__ASSIGNED TASK__.
Each line from the one containing "Given: Open Cases using the briefcase icon" to the last line of the listing below is to be duplicated exactly, and no picture is to be carried over.

......

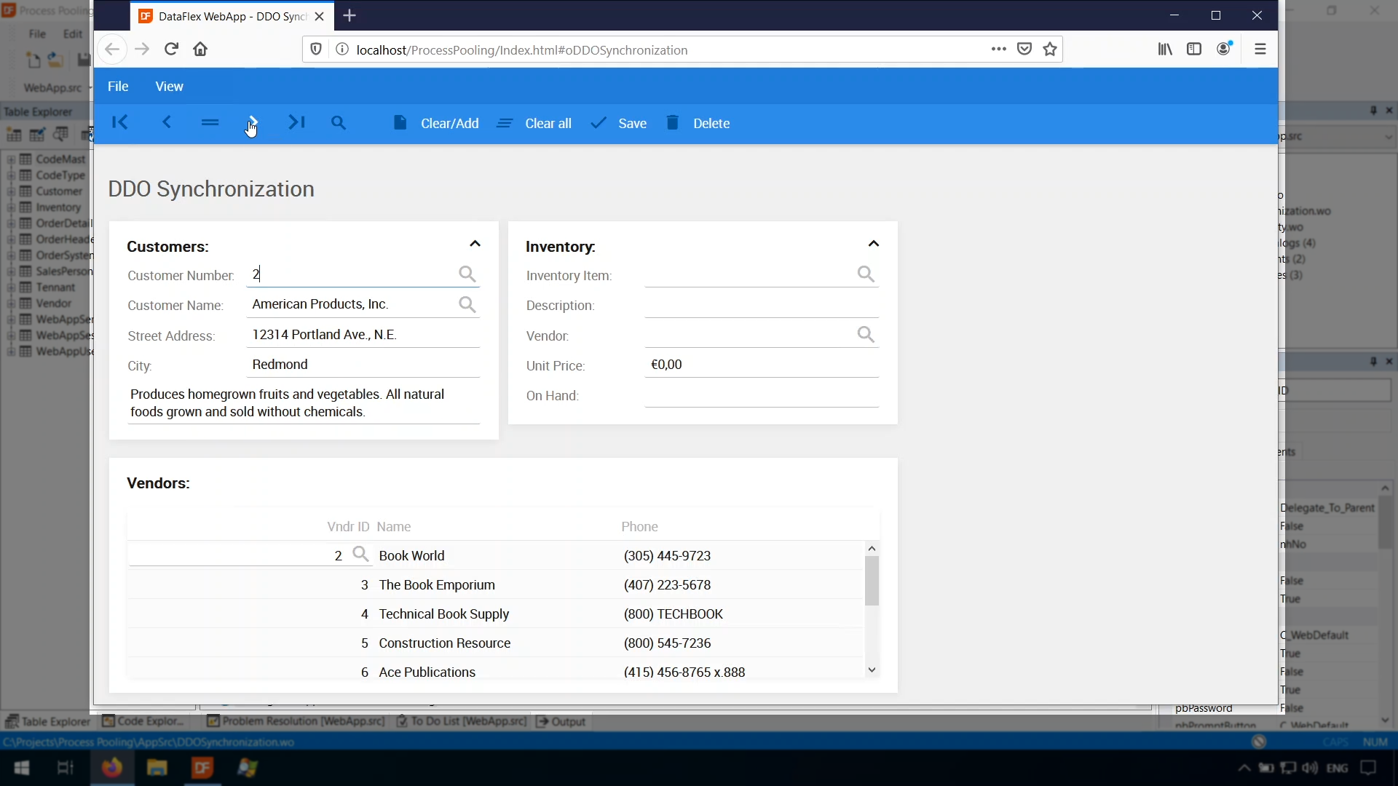Click the Save button
Screen dimensions: 1398x786
619,123
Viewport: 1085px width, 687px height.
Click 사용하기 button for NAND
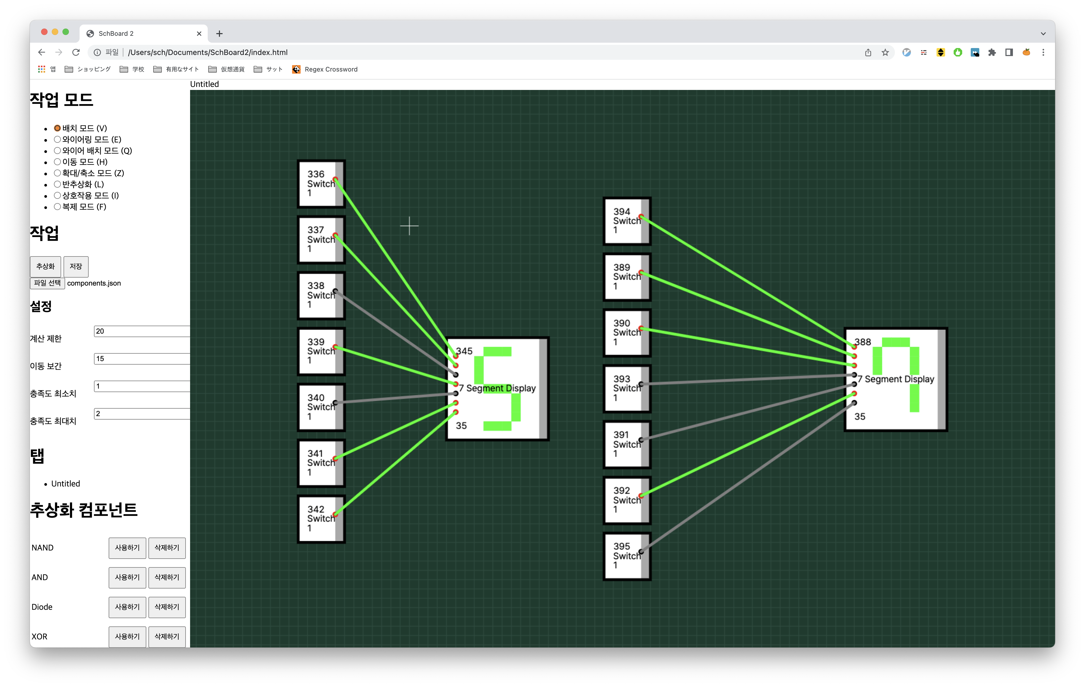click(x=127, y=548)
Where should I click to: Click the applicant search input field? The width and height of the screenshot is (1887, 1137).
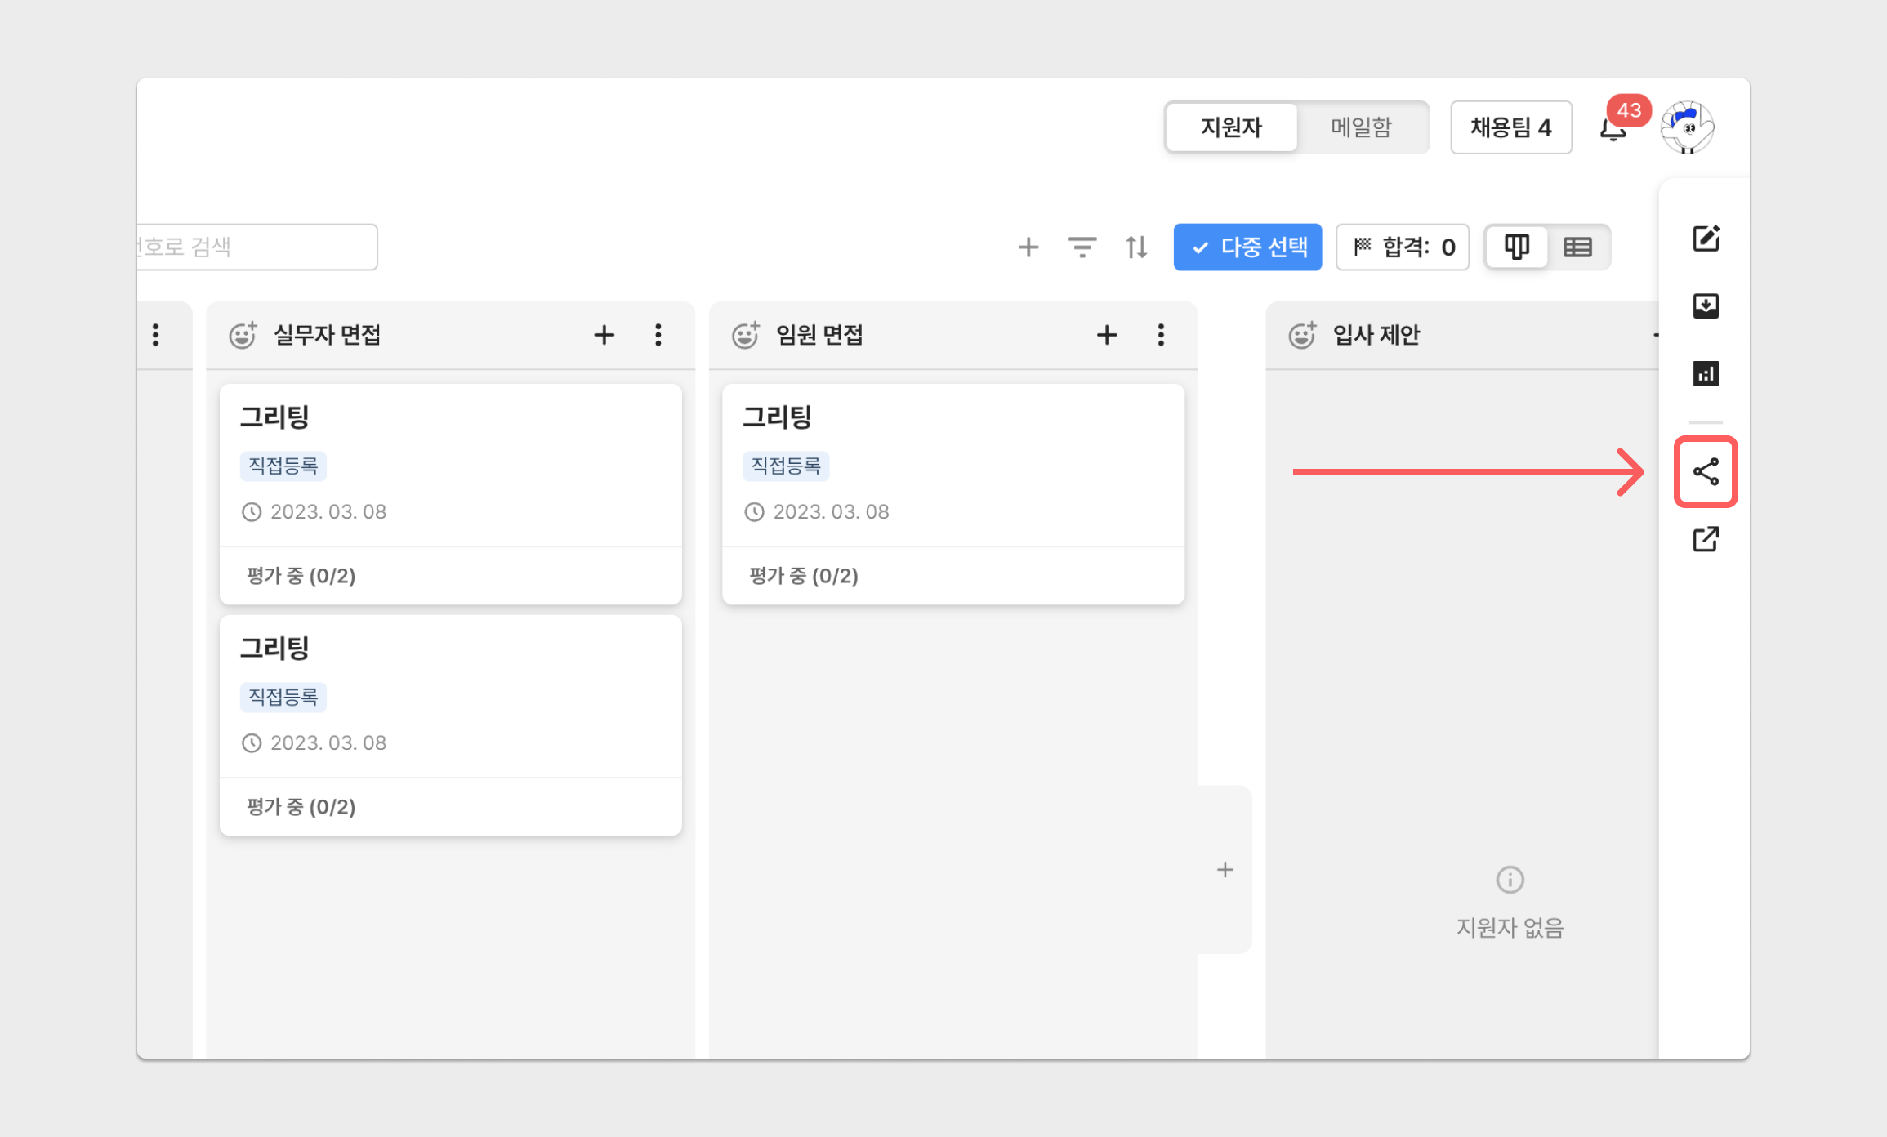[256, 247]
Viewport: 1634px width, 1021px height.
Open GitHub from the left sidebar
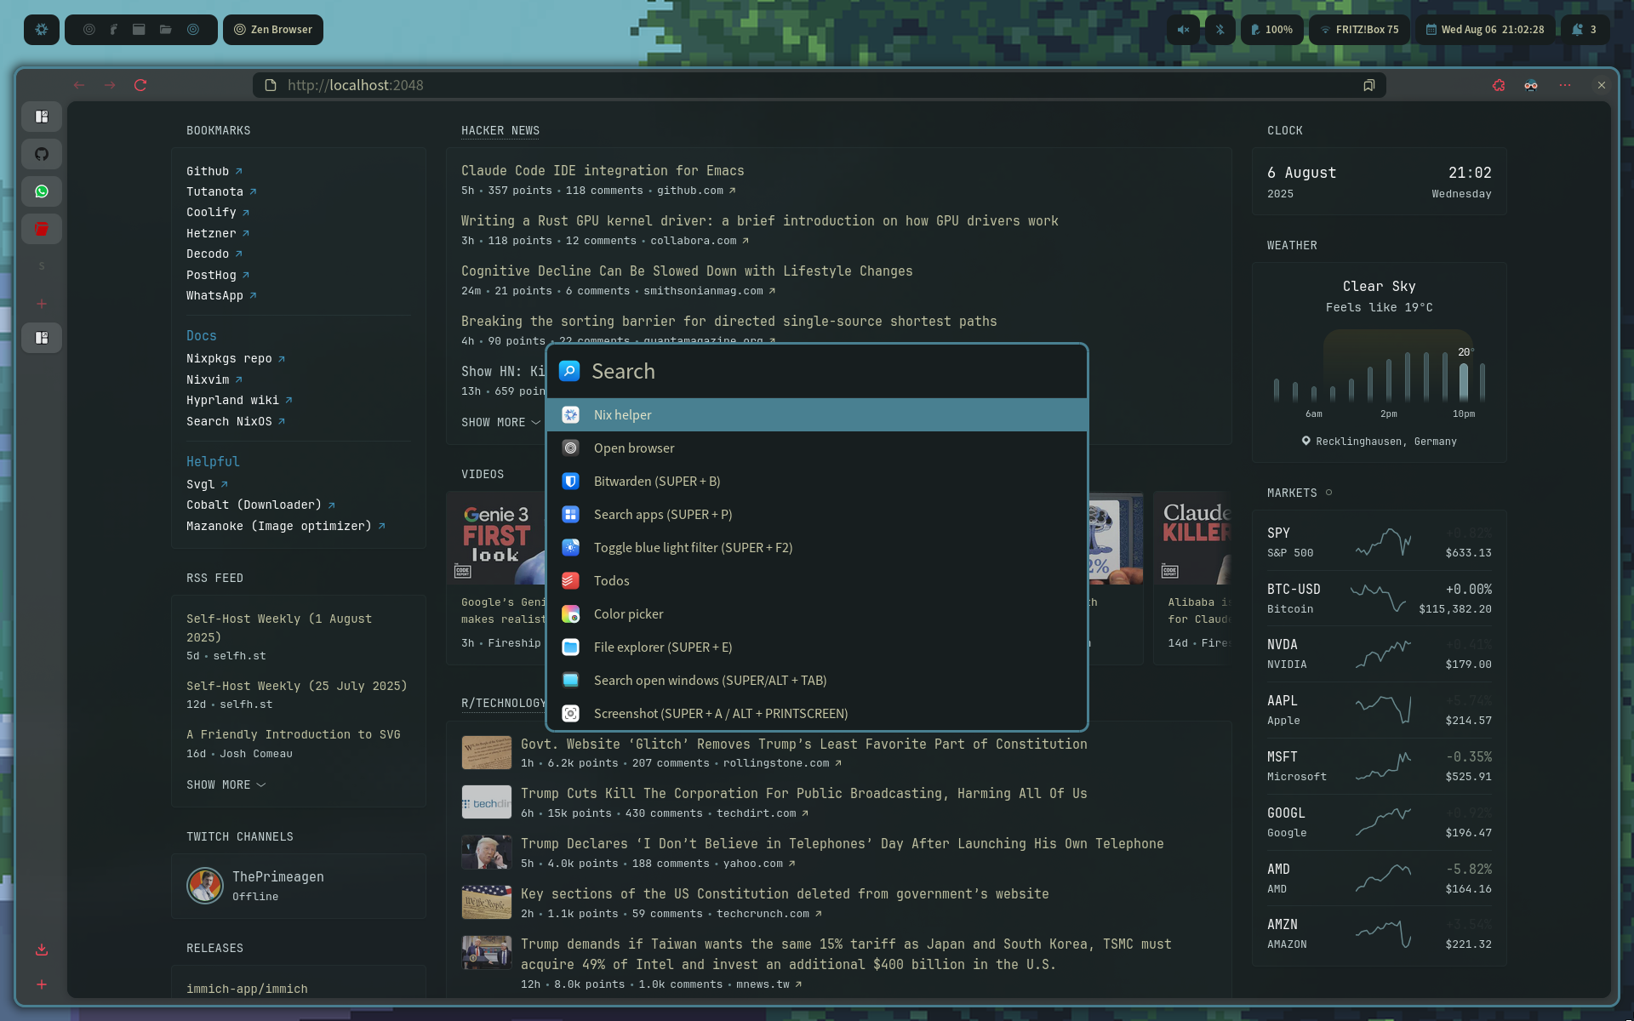click(x=42, y=154)
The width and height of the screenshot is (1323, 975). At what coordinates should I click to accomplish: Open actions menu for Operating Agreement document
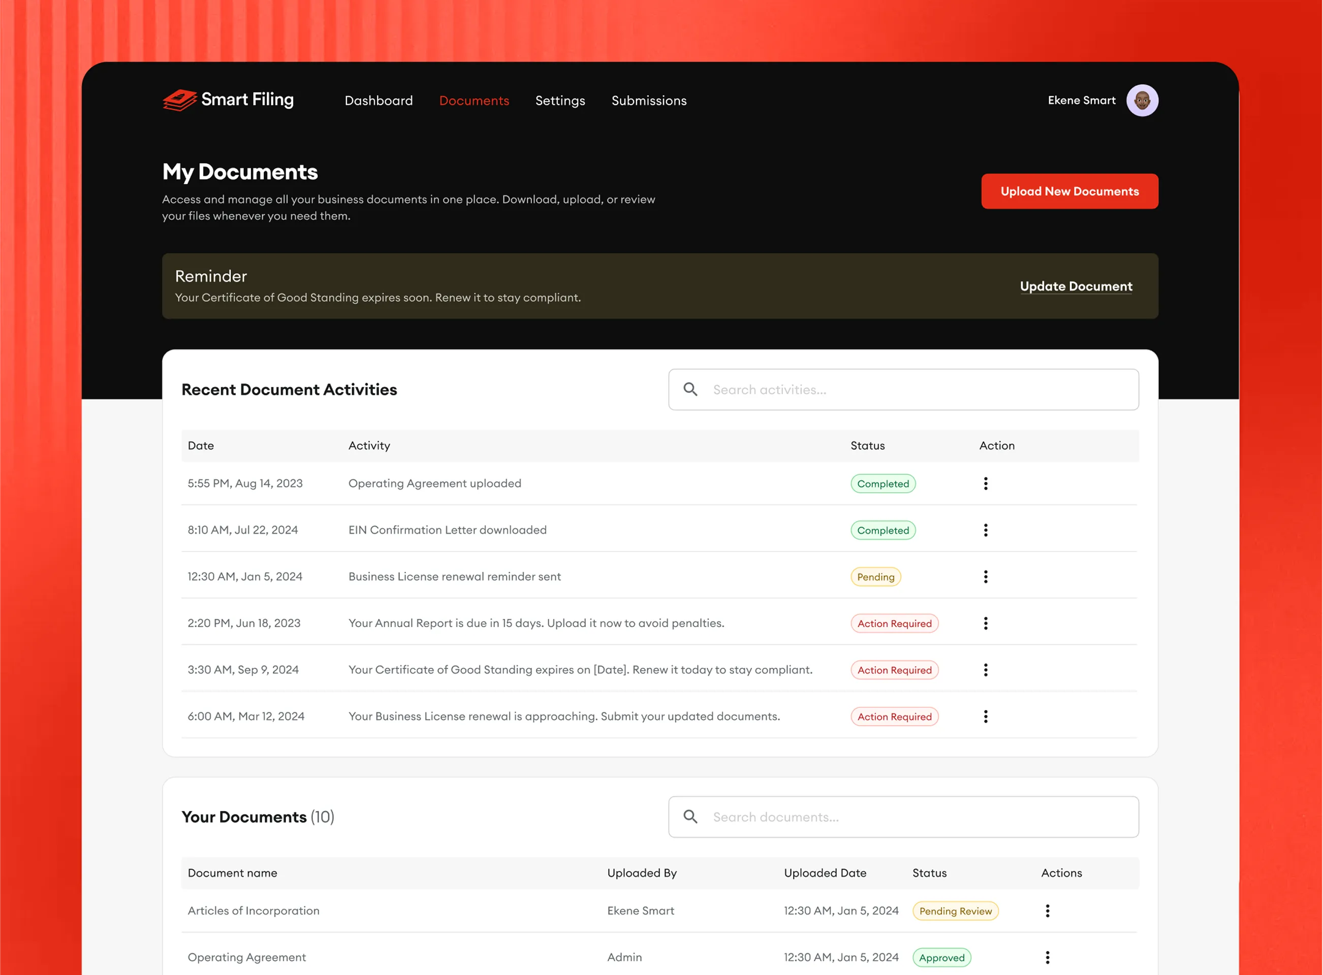click(1047, 957)

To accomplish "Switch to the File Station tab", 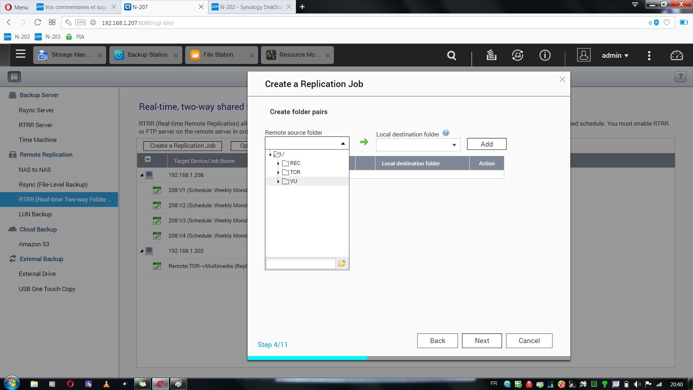I will (218, 55).
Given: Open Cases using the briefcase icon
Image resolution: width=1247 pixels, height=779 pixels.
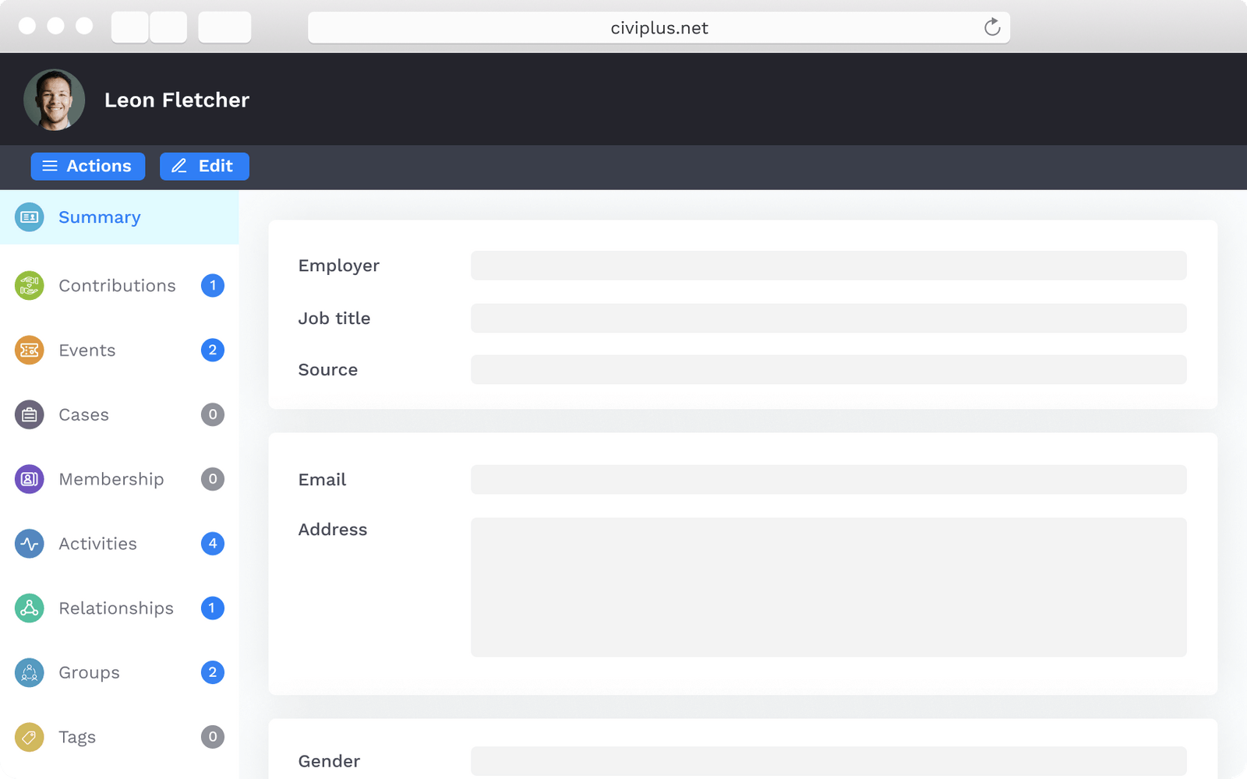Looking at the screenshot, I should 29,414.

......

__RESULT__.
Given: Open Cases using the briefcase icon
Image resolution: width=1247 pixels, height=779 pixels.
Looking at the screenshot, I should 29,414.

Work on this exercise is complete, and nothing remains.